I think maybe the new bone just smells like plastic, maybe? Cadence didn't care for his nylabone when I first got it for him either. So I just dropped it in his kibble bag for a couple of days, and then after that he loved it


----------



## misty073 (Mar 31, 2009)

Good idea  I am going to try this!


----------



## Labsnothers (Oct 10, 2009)

Many dogs aren't interested in a slick, new Nylabone. I think they are putting the nubby texture on more of them now. I think it is part of the reason so many dogs like the hard to find dinosaur ones. The ultimate is the Souper Size Galileo Nylabone. It is about 7 inches long and 3 inches around. It has the slick surface. They are more attractive if you rough up the surface with sand paper or by rubbing it on a concrete floor. Another technique is to jam a Nylabone into a Kong creating what I call a twofer. The whole is greater than the sum of the parts.


----------



## Robrowe (Jan 25, 2010)

Murphy loves the tough ones. They are available flavored but I got the plain and coated it with peanut butter and put in a ziploc for a few days. These were essential when he was teething. I always kept two large ones around with one in the freezer while he ws chewing on the other.


----------



## kafkabeetle (Dec 4, 2009)

Well, I was more wondering if any harm could be done by her chewing on a extra hard kind, when she's not a very strong chewer. Like, might it hurt her teeth or jaw? She's been chewing it all day though, and seems to be fine.


----------



## Labsnothers (Oct 10, 2009)

Avoid ones small enough to get back between their molars. Strong chewers can actually crack a tooth that way. Bigger ones are quite safe.


----------



## LucysMommy (Feb 9, 2010)

I have a couple nylabones for my pup and she doesnt chew on it...I think it is because it IS too hard!


----------



## MaddiesMom (Nov 8, 2007)

There are different kinds of Nylabones. There are the hard white ones and there are flexi Nylabones. 

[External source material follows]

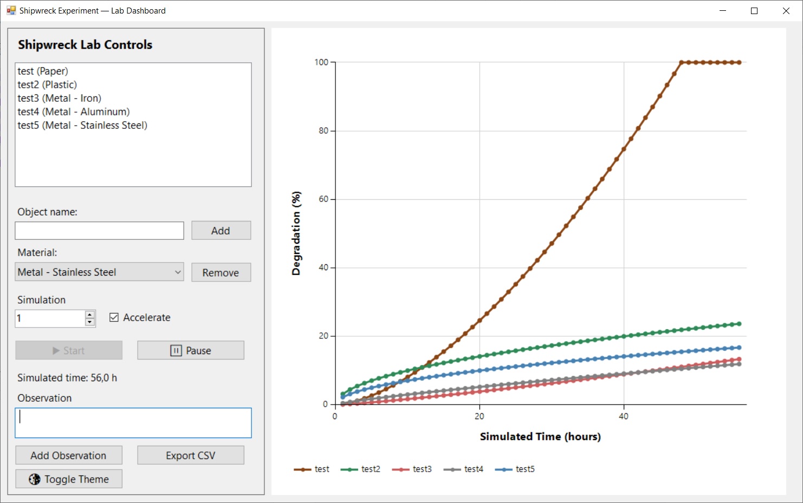The image size is (803, 503).
Task: Click the globe icon on Toggle Theme
Action: [x=34, y=479]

Maddie will not touch a hard white Nylabone. My mother-in-law bought one for her by mistake. I thinks it is too hard. She can't get a "grip" on it with her teeth. 

Flexi Nylabones on the other hand are her favorite chew toy. She will spend hours on it! She's a small dog, but I get her the next size down from wolf. The small ones for her size would get chewed down so quick!

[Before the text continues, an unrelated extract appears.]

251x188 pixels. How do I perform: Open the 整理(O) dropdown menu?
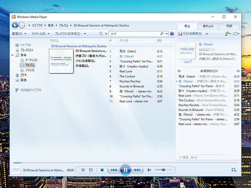pyautogui.click(x=19, y=34)
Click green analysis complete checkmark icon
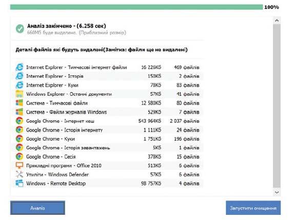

I don't think the smell would turn off a dog. They are "flavored". Most Flexi ones are chicken flavored - but they have other "flavors". 

I think a dog would have to be an extremely hard chewer to like the hard white Nylas. 

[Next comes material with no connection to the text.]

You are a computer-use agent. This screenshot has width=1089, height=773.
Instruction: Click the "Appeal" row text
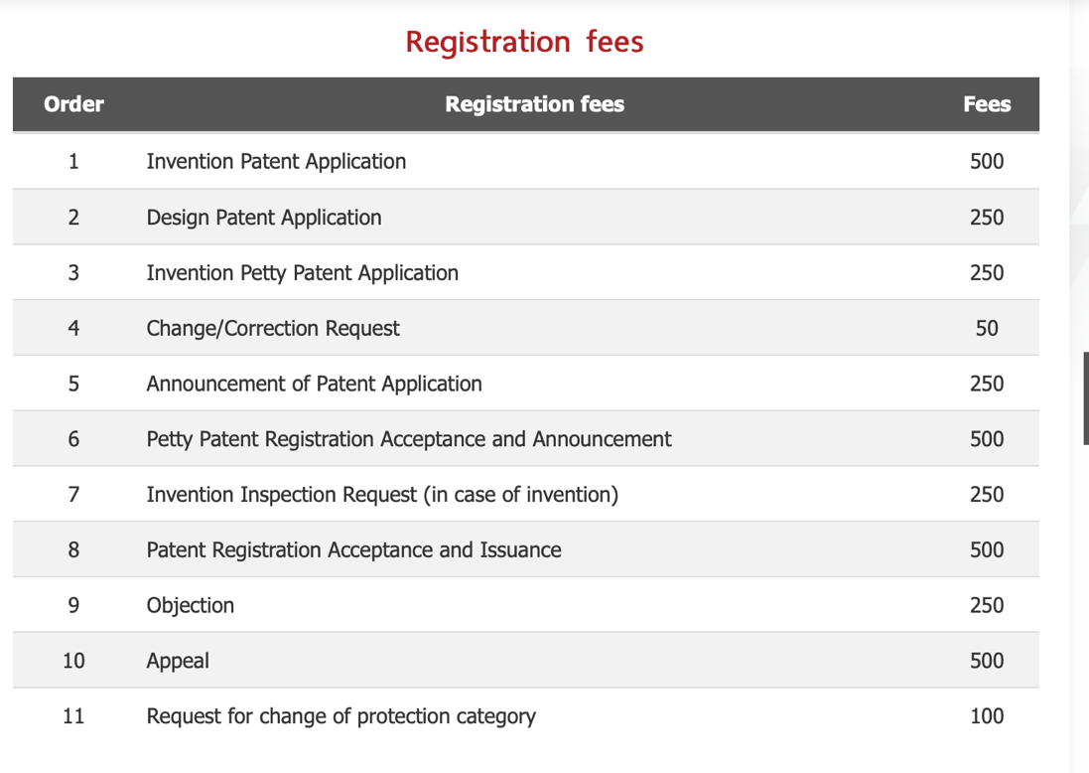(x=178, y=661)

That's what we call her bones. We tell her to "go get Nyla" and she knows exactly what you mean and will keep herself content for a while.


----------



## woofie (Dec 29, 2009)

Maya loves her nylabones, but she will only chew one side.... Now, when she has chewed it down too far, I stick the chewed up end in the kong and leave the other end out. Now she has somthing a bit larger to hold in her paws and I make it last double.


----------